Resources

Failing to Believe When It Matters Most

Leadership

The title of Jonathan Freedland’s recent book, The Escape Artist: The Man Who Broke out of Auschwitz to Warn the World, holds out the promise of an uplifting ending. While its subject, Walter Rosenberg, did manage to escape from the Auschwitz extermination camp, what happened afterward serves as a cautionary tale of what happens when the truth is too terrible to believe.

Unable to escape to the West when the Nazis invaded Czechoslovakia, Rosenberg was forced into almost two years of captivity where he saw thousands of Jews being marched off to gas chambers. When his new work detail came with certain privileges, he saw an unlikely, but possible, opportunity to escape. Walter, only in his late teens, felt the weight that he had to do something to stop the slaughter. His willingness to risk his life with an escape attempt was based on three assumptions:

  • The outside world did not know about what was happening at Auschwitz.
  • The Allied leadership and forces would act as soon as they had knowledge.
  • Once Jews knew about what was happening at Auschwitz, they would offer a greater resistance, making it harder for the Nazis to operate the death camps so efficiently.

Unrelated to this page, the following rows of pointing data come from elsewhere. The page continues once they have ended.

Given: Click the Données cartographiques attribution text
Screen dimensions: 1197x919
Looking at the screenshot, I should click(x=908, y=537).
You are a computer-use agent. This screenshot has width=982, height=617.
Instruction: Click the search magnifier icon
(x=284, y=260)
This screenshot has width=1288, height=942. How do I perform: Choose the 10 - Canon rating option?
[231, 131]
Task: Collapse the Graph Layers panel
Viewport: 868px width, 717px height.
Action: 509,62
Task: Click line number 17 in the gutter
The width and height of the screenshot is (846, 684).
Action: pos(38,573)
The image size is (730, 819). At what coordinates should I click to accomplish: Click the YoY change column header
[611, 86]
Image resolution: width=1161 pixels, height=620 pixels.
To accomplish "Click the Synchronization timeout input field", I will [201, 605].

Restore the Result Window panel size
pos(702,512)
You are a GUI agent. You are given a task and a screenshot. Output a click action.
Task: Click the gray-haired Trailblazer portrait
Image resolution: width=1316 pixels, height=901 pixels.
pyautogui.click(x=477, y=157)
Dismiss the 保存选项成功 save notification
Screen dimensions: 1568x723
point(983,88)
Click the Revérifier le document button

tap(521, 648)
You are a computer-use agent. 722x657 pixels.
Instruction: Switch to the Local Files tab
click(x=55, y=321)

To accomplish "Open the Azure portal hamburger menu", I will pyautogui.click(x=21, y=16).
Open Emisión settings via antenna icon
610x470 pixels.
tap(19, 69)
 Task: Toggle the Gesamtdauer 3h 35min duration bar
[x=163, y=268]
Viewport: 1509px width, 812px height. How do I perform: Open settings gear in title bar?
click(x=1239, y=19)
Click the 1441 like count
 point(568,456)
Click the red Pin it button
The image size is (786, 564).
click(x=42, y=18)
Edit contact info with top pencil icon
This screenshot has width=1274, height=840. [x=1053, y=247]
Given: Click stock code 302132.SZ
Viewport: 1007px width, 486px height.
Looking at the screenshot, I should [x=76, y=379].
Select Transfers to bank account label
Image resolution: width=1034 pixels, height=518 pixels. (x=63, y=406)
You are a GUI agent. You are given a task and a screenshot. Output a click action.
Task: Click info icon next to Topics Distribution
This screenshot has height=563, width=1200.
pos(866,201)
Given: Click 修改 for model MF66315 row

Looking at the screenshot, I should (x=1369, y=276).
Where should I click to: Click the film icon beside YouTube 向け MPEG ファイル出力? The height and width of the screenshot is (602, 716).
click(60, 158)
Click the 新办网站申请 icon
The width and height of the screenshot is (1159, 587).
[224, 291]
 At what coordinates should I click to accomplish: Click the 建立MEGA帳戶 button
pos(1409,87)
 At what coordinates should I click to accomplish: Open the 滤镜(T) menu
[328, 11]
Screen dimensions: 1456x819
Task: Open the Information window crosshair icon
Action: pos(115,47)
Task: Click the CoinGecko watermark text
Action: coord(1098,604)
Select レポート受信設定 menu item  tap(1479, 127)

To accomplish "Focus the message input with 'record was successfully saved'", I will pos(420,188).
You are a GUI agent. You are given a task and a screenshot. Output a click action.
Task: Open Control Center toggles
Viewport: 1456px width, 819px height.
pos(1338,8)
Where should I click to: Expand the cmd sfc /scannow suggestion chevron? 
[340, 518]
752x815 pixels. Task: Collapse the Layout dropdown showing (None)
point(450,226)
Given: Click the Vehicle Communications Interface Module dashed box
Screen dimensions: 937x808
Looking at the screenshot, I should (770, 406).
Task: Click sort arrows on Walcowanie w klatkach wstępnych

However, by the end of his life, all three of these assumptions would be brought into doubt.

Walter and another young man amazingly escaped and reached Jewish leaders back in Czechoslovakia. Their detailed report provided evidence of the mass killings and is credited with contributing to the saving of 200,000 Hungarian Jews who were next on the Nazi’s list to ship to Auschwitz. Unfortunately, Walter’s bravery had a more limited impact than he expected, and countless Holocaust victims failed to put up the resistance he was expecting.

One primary reason was a failure to believe something so evil was actually occurring. Freedland tells the story of a conversation between Walter and a Hungarian Jew who survived because he heeded Walter’s warning. The conversation happened forty years after the war as Walter continued to blame Jewish leaders for not doing more to circulate his report. The other man argued that it would not have made any difference. He observed that middle-aged and older people heard the information but refused to use it. Denial, or not believing the reports, became a natural way to escape reality.

Jan Karski, a Polish diplomat, had seen first-hand the concentration camps and traveled to America during the war to alert U.S. government officials. After spending about 20 minutes describing what he had seen to Supreme Court Justice Felix Frankfurter, the Justice replied, “I don’t believe you.” Another diplomat immediately defended Karski’s credibility.  The judge responded, “I did not say he is lying. I said I don’t believe him. These are different things. My mind and heart are made in such a way that I cannot accept it.”

One French Jewish philosopher, Claude Lanzmann, when asked about the Holocaust responded, “I knew but I didn’t believe. And because I didn’t believe it, I didn’t know.”

Freedland summarized the failure of those who knew but didn’t respond to what Walter risked his life to share, “Only when information is combined with belief does it become knowledge. And only knowledge leads to action.”

The inability to accept the possibility of a worst-case scenario can result in a disastrous outcome. But so can the failure to accept the possibility of a best-case scenario.  Belief is a powerful driver as well as a powerful filter for our actions. Are the most important actions we need to take limited by beliefs we are unwilling to embrace?